List every line of the data below that contains the string "logo". Match case.

## EXCERPTED DATA

## START

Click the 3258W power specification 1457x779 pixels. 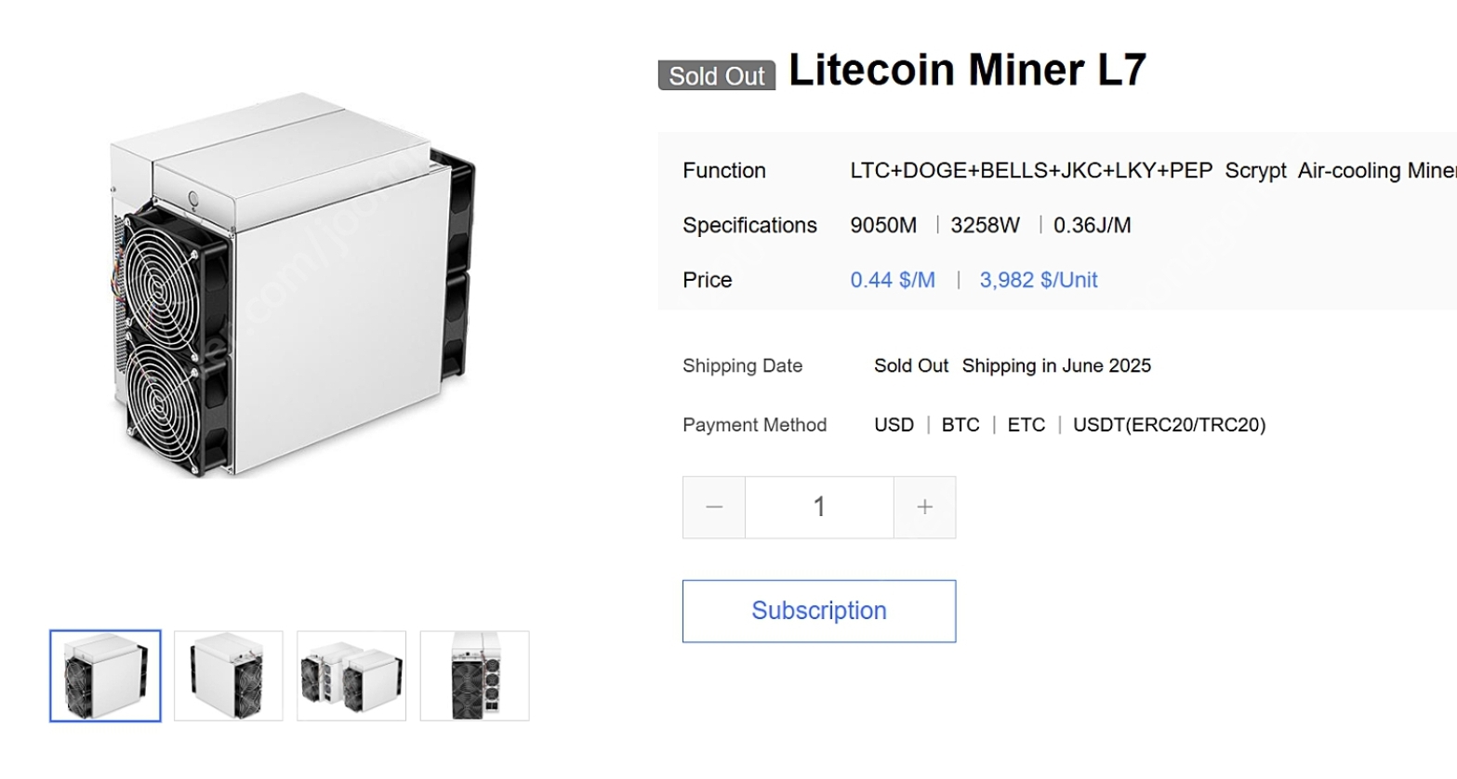tap(985, 225)
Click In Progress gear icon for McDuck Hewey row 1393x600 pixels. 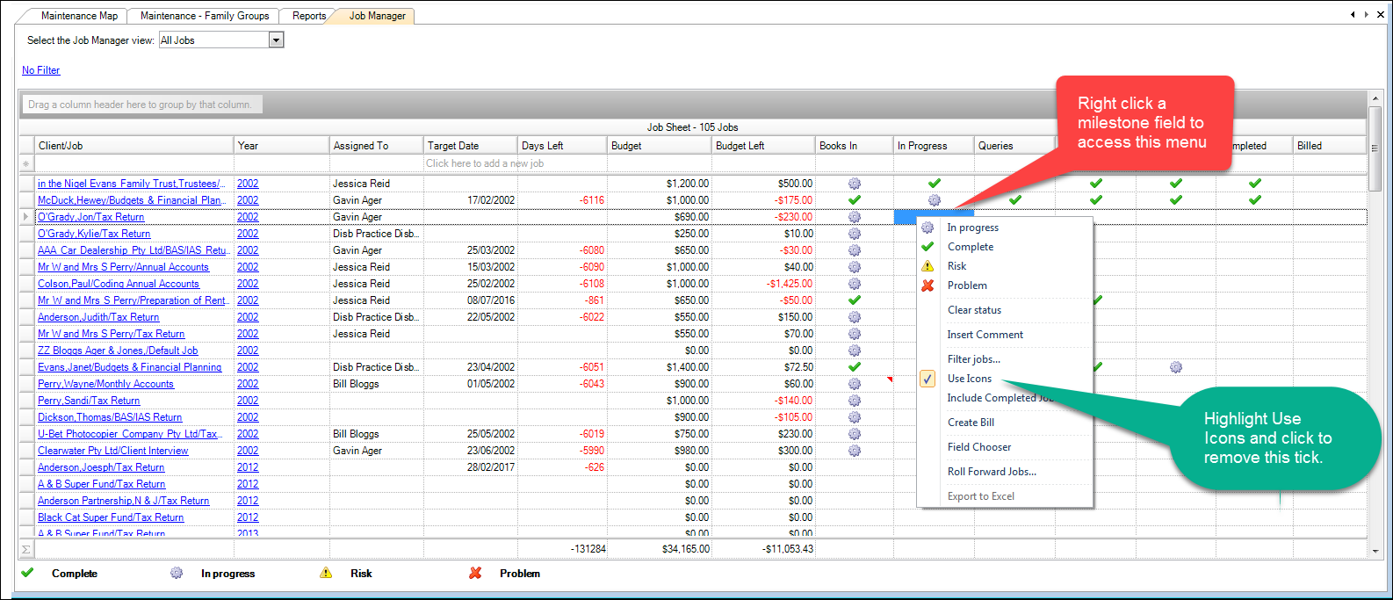[934, 200]
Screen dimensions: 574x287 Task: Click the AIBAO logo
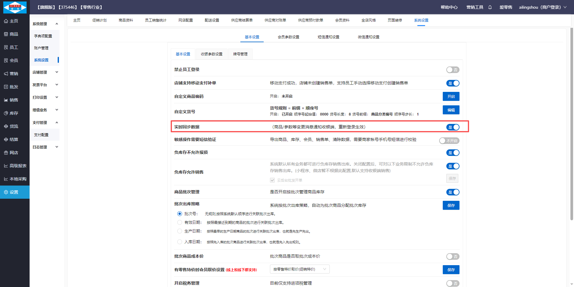tap(15, 7)
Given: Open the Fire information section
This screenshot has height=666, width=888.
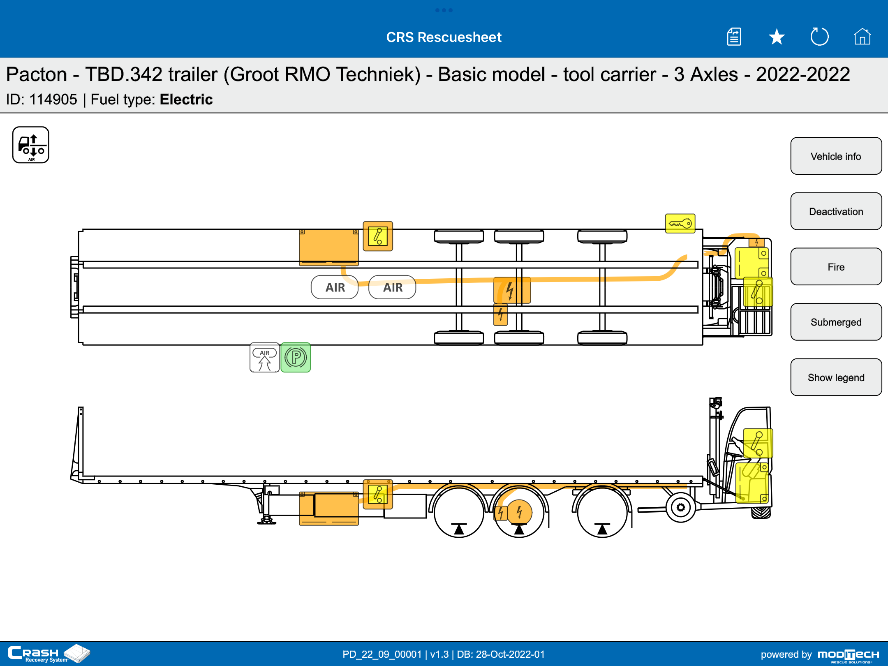Looking at the screenshot, I should 836,267.
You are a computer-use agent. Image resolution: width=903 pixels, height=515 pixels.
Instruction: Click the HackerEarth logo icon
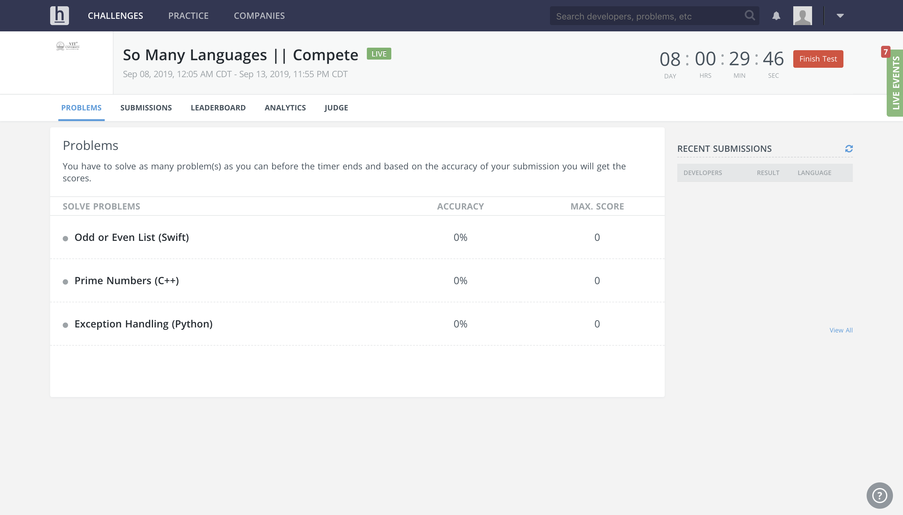59,16

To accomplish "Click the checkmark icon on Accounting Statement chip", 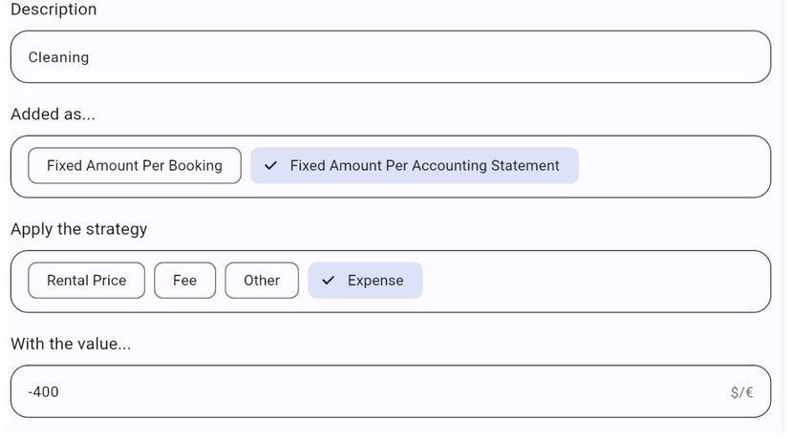I will 270,166.
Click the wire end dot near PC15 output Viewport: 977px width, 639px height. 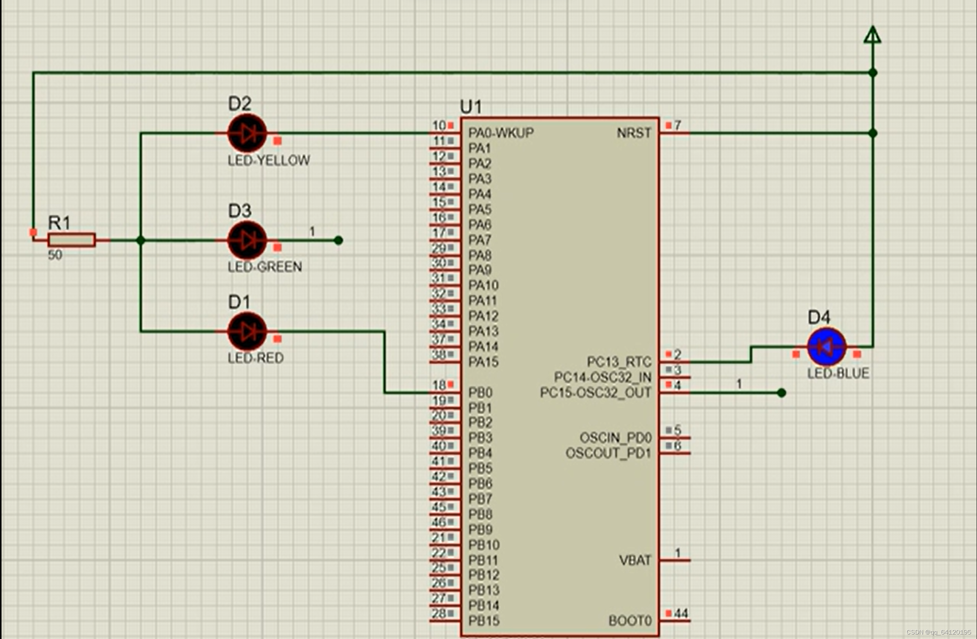coord(782,393)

## END

## TASK RESULT
Screen dimensions: 574x287 Task: Click the AIBAO logo
Instruction: Click the HackerEarth logo icon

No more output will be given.